ACONCAGUA.
This marvellous country of Argentina is destined to be one of the great nations of the world. Nature is just, and in giving it a prodigious extent of flat fertile soil has more than compensated it for withholding the gift of abundant gold that has made the history of other portions of South America. With a climate that varies, as does that of Chile, from the tropical to the antarctic, with pasture and arable land unsurpassed in the world, and with facilities for transport by land and water enabling the fruits of the soil to be conveyed easily from remote districts to eager markets for them, no bounds can be set to the wealth that awaits enterprise in the country. As a highway, too, the possibilities of Argentina are immense. The connection of Buenos Aires by rail with Santiago and Valparaiso opens up a new and shorter route to New Zealand and Australia; whilst the rapidly progressing extension of the railway into Bolivia—another link, it is intended, of the line to run eventually from New York to Buenos Aires—will provide a new and welcome outlet for the treasures of her mines to Bolivia, a vast country without a port of its own.

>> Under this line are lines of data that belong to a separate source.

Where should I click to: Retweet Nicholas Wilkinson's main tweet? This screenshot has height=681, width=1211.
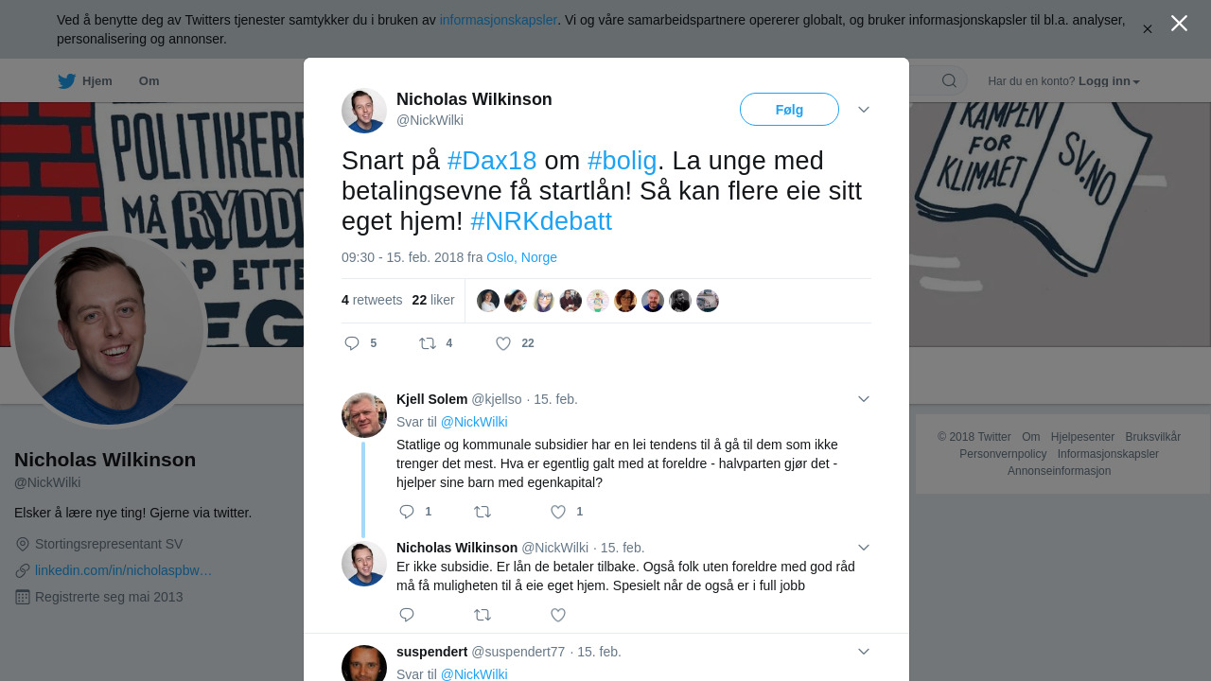428,343
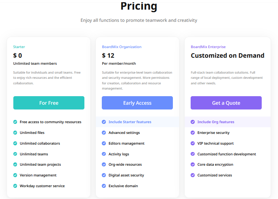Click checkmark icon beside Include Starter features
The width and height of the screenshot is (278, 199).
tap(104, 122)
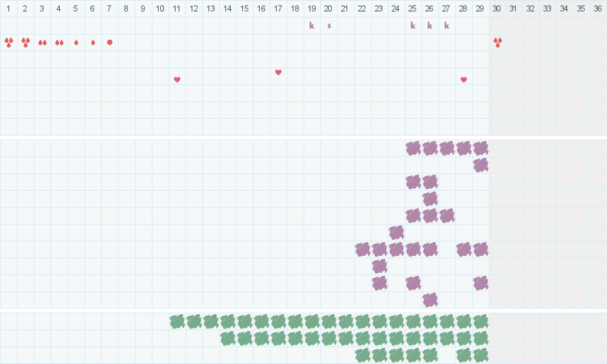This screenshot has height=364, width=607.
Task: Select the purple mark in day 22 column
Action: point(363,249)
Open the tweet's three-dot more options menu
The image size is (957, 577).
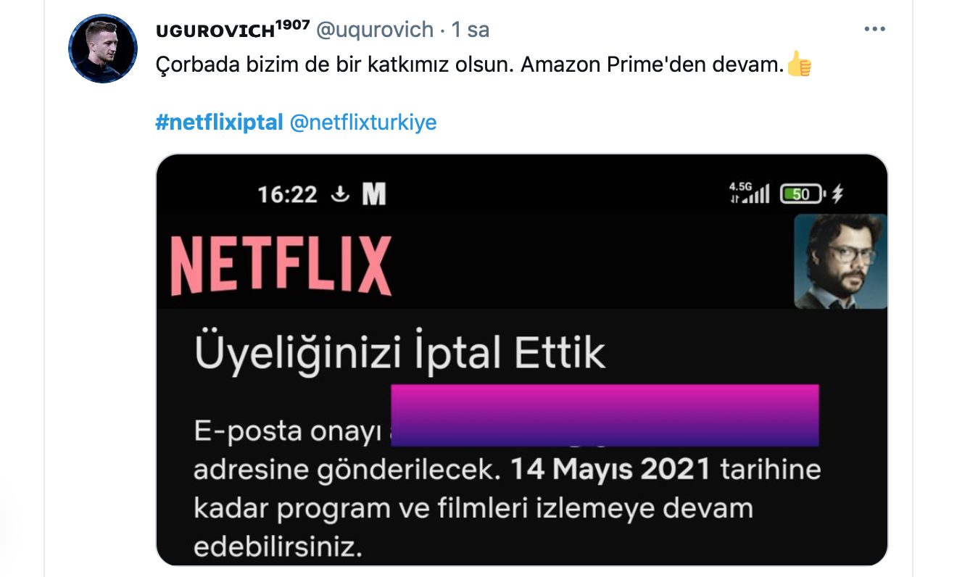[875, 30]
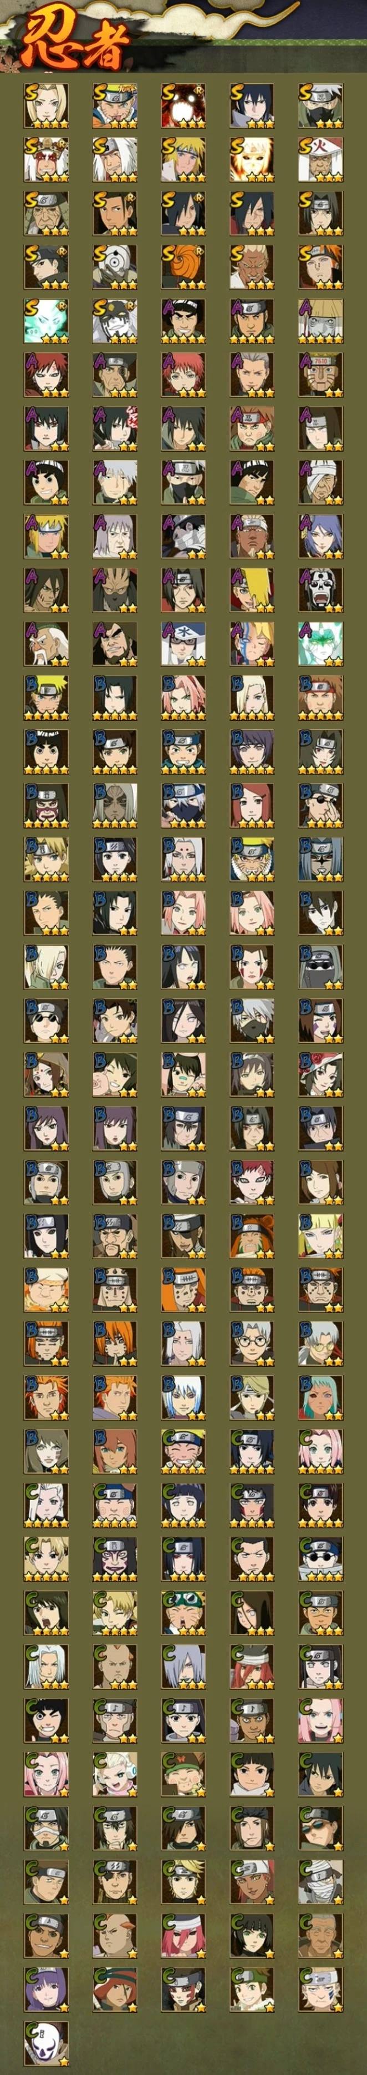Choose S-rank Tobi with orange spiral mask

[184, 267]
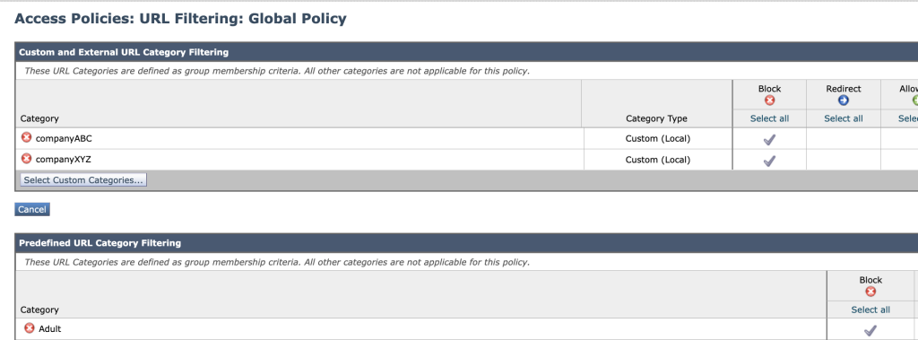Click the green Allow column header icon
The width and height of the screenshot is (918, 340).
(x=915, y=100)
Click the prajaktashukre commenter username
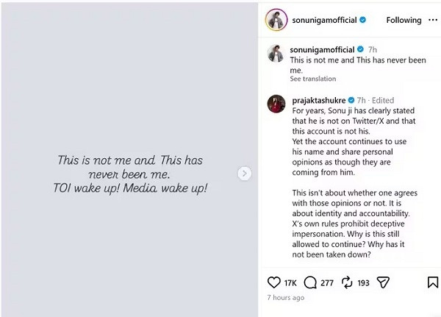 319,100
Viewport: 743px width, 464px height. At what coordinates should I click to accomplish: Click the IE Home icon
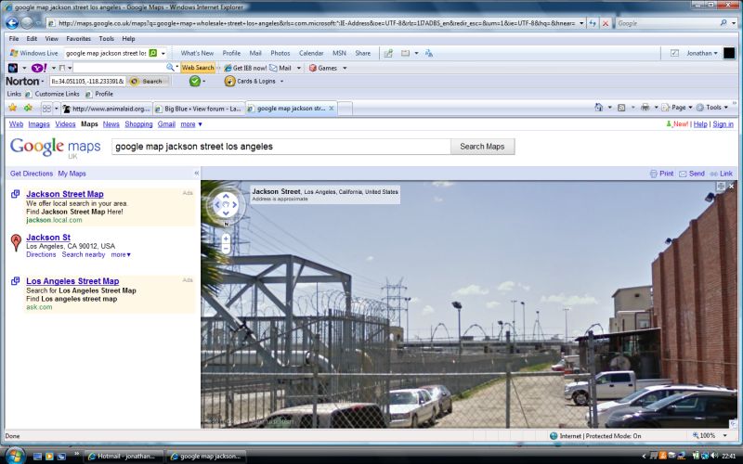[x=599, y=108]
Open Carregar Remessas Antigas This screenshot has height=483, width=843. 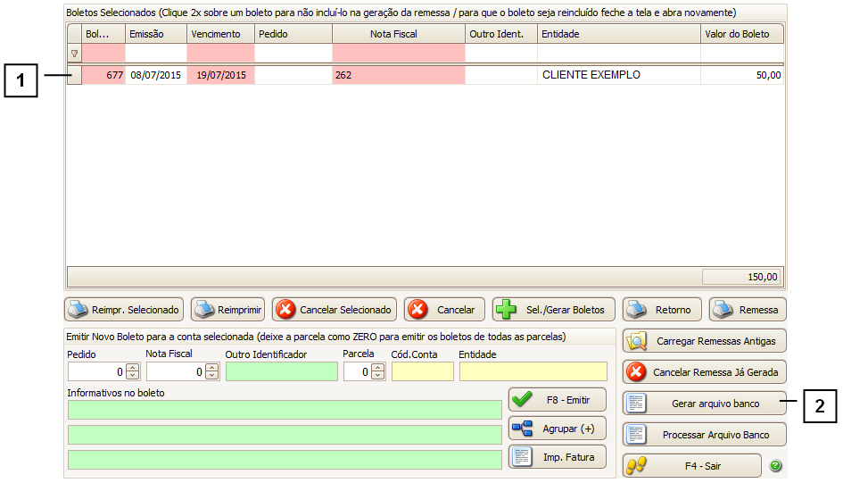(704, 341)
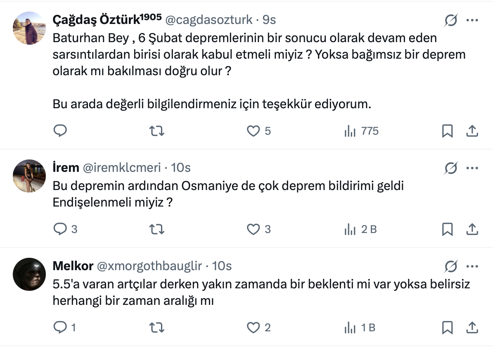
Task: Open more options for İrem's tweet
Action: click(x=472, y=168)
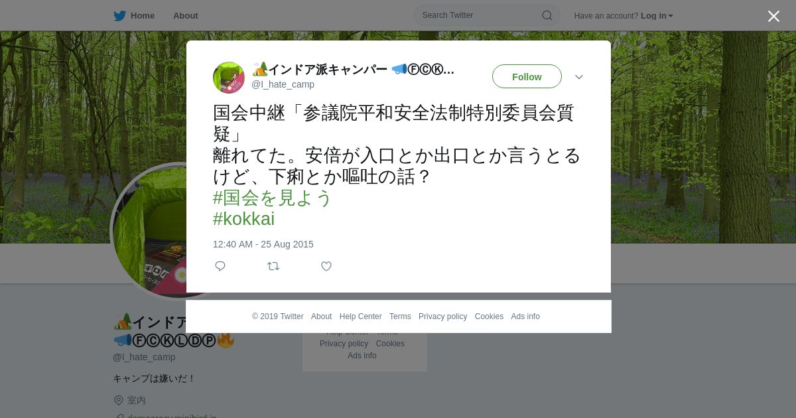Viewport: 796px width, 418px height.
Task: Open Help Center in modal footer
Action: [x=360, y=316]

The possession of a temperate climate has made the Argentine and Chile the two South American nations of most promise for the future, owing to the fact that both countries have attracted and assimilated a great admixture of the robust peoples of Europe. The immigrants have been to a large extent drawn from the countries where life is hard and the fare frugal; from North Italy, from Galicia and Russia; whilst in stern Patagonia the Scotsman and the Welshman find an environment after their own hearts. In the second generation the immigrants of all nations usually become sturdy Argentines, and this easy assimilation of new ethnological elements is one of the most striking signs of the energy of the nation as a whole, and the most promising fact as regards the future political stability of the country. That a composite race will result from this admixture, possessing much of the patient laboriousness of the Ligurian and the practical hardheadedness of the Teuton, to temper the keen vehemence of the Ibero-American, may be confidently hoped: and if such be the case the advantages that nature has showered upon the Argentine will be complete, and a splendid future for the country secure.
MARTIN HUME.
ARGENTINA
CHAPTER I
THE COUNTRY—ITS FOUR DIVISIONS—THE RIVERS—THE CLIMATE
The attempt to present a bird's-eye view of Argentina may well be called presumptuous, for the country is larger than Russia in Europe and offers every variety of climate—"hot, cold, moist, and dry." Nor would the utmost industry of the traveller suffice to glean anything like complete information, for large tracts, owing to the inhospitality of nature or man, are unexplored, and both north and south he would be checked by impenetrable forests, or rugged barriers of rock, or by savage Indians who are saved from extinction by the inaccessibility of their habitations. Further, even as regards the settled parts of those districts which, however desolate, are practicable to the traveller, there is more to be learnt (and the conditions are ever changing) than could well be absorbed in a lifetime, for Argentina is not, like several South American countries, a mere gigantic mass of potential riches, but is rapidly assuming a leading position among the commercial states of the world. From Buenos Aires to Mendoza, from Bahia Blanca to Tucuman, are to be seen all the signs of wealth and prosperity, all the unmistakable portents of coming potency usually apparent in a new country that has emerged from the stage of childhood and weakness and feels the vigour of lusty youth in its veins, impelling it to take its place in the system of world politics.